The final major event was in graduate school–I was already receiving exceptional mentoring from Daniel S. Shaw in developmental psychopathology and the developmental of antisocial behavior, when he helped me get connected to a new fellowship opportunity on a T-32 fellowship that would allow me to train with him in neuroscience. This led to my training with Ahmad Hariri in neurogenetics and ultimately their dual-mentoring shaped the trajectory of my research.

Tell us about one of the accomplishments you are most proud of within this area of research. What factors led to your success?

I’m proud of our work showing that parenting is an environmental/non-heritable risk factor in the development of callous-unemotional traits, because I think it counters iatrogenic beliefs that callous-unemotional traits are not treatable or that “psychopaths are born” and thus there is little we can do to promote positive development in these youth. I am also proud of the work we are doing now to take a more population-level approach to developmental neuroscience. In both cases, the factors that have led to success have to do with incredible mentees and team members in my lab, and incredible and generous collaborators.

What contributions, or contributors, to psychological science do you feel have had a major impact on your career path?

My mentors in graduate school have had the biggest impact on me–both Daniel Shaw and Ahmad Hariri have fundamentally shaped the trajectory of my lab’s research, my mentoring, and my trajectory as a person. I was also fortunate to have broader mentoring from other faculty at Pitt including Susan Campbell and Stephen Manuck who really pushed my thinking in several areas and continue to have a big intellectual impact on me. Beyond formal mentors, work in developmental psychopathology (e.g., Sameroff, Ciccetti), in the development of antisocial behavior (e.g., Viding, Frick, Moffitt), and on the impact of poverty on youth (McLoyd, Brooks-Gunn) have been pivotal in my thinking. Moreover, these luminaries in the field have also been incredibly supportive people. Current major collaborators including Christopher Monk, Colter Mitchell, Nestor Lopez-Duran, and S. Alexandra Burt have each had important impacts on my career as well and continue to shape my thinking.

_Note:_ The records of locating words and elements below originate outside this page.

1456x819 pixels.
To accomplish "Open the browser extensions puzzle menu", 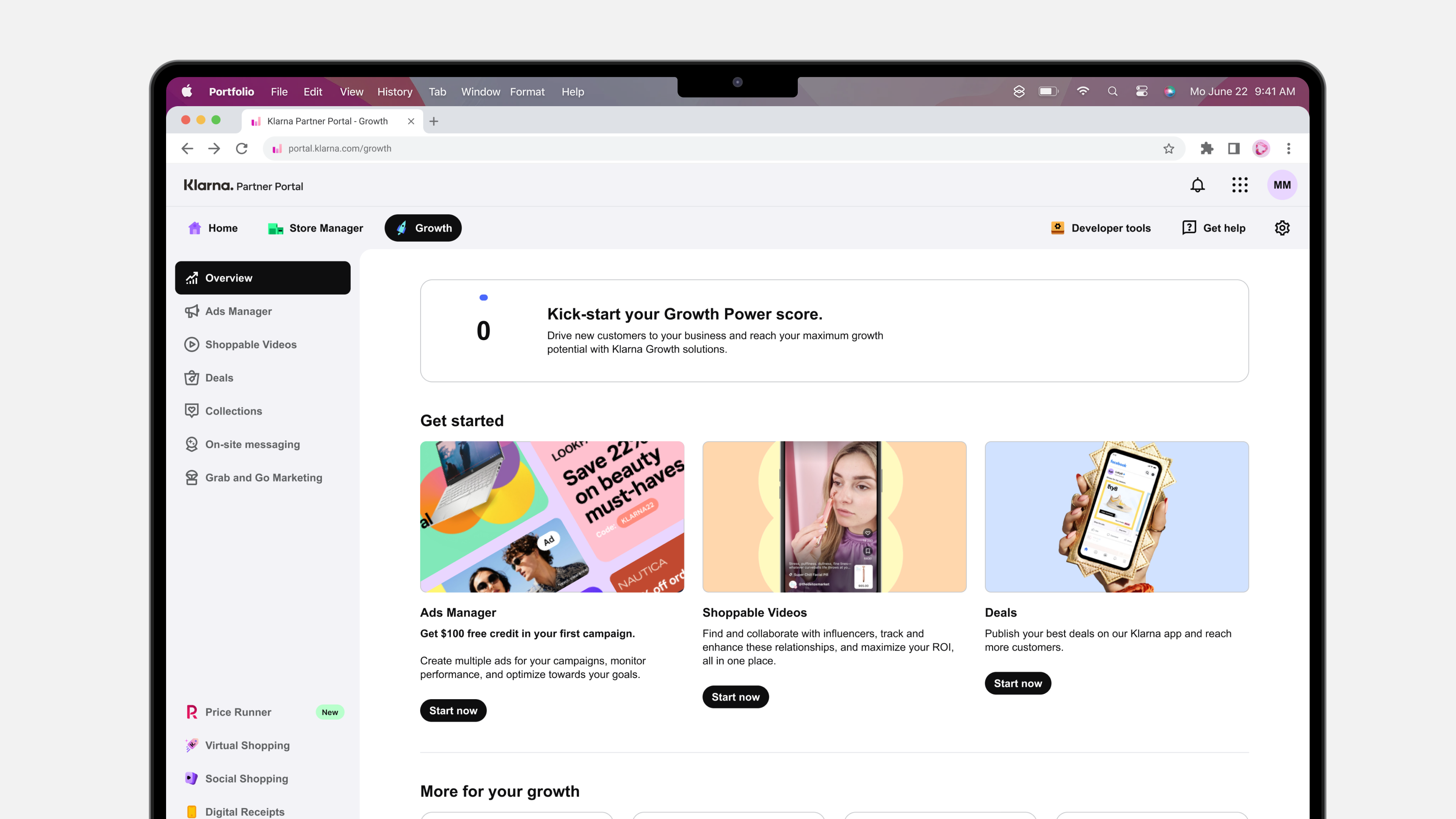I will [x=1207, y=149].
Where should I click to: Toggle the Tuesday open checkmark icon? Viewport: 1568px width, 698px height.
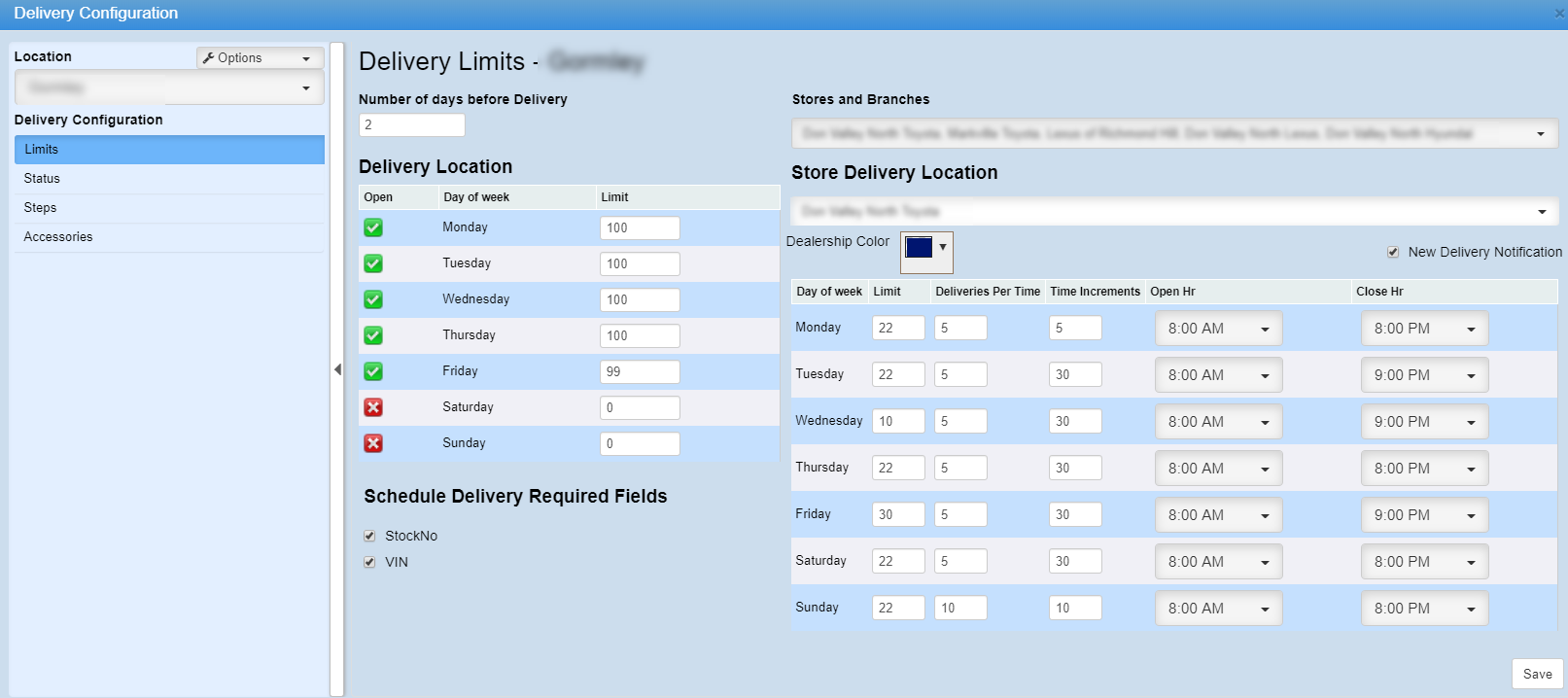pyautogui.click(x=373, y=263)
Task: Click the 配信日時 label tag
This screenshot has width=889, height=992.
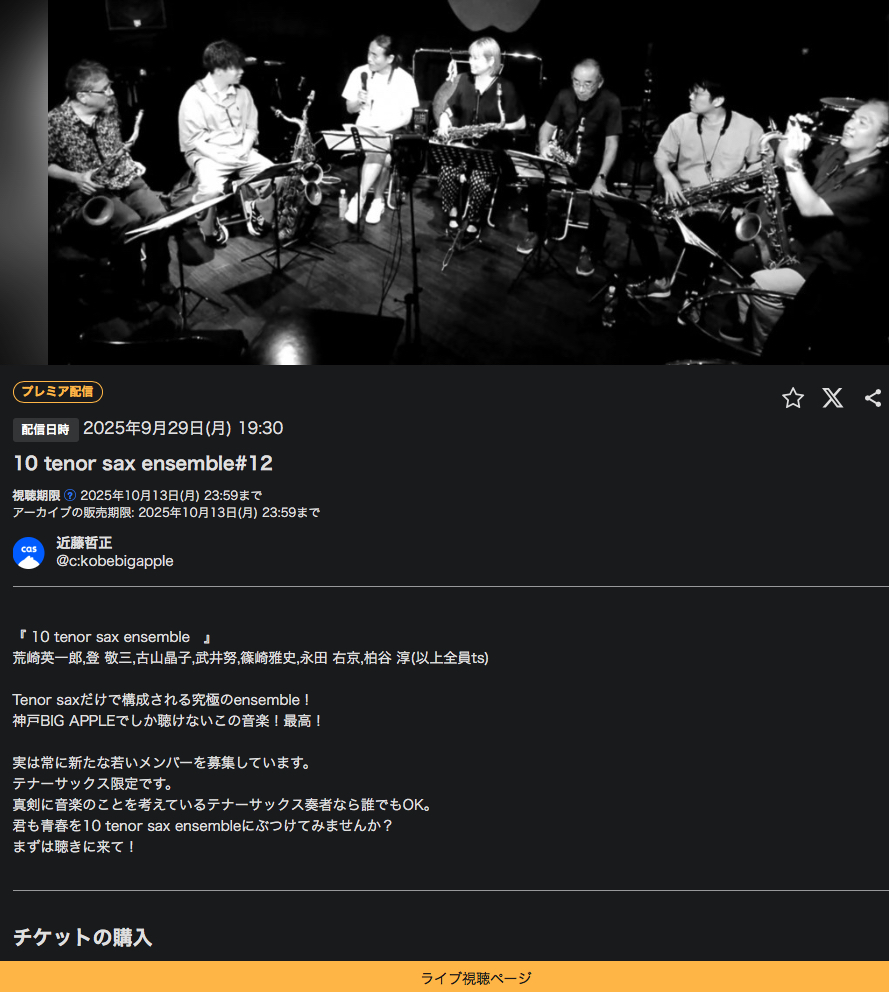Action: click(46, 430)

What questions do you hope to tackle in the future?

I hope that my lab focuses on resilience more in the near-future. We already know that poverty and its related adversities is harmful for youth. We need now to better understand why so many youth and families still thrive, even in the context of adversity. Beyond a near-term focus on resilience, I hope that my lab will eventually be doing personalized interventions or preventative interventions or policy initiatives in the long-term that are informed by the work we’re doing now. Ultimately, I feel strongly that our work must be translated to be impactful at the societal level.

What does winning this award mean to you both personally and professionally?

I am honored to be able to join the incredible list of scholars who have won this award and who are winning this award–each previous and current awardee has done such incredible science that it is an honor to have even been considered for this award. In academia we can get caught up in our own little sphere (which has lots of rejection!) and so it’s a great feeling to think that the work we’re doing is valued. More broadly, I hope the many folks who have mentored me at Pitt, at Michigan, and beyond can take this award as an award for what they have given to me.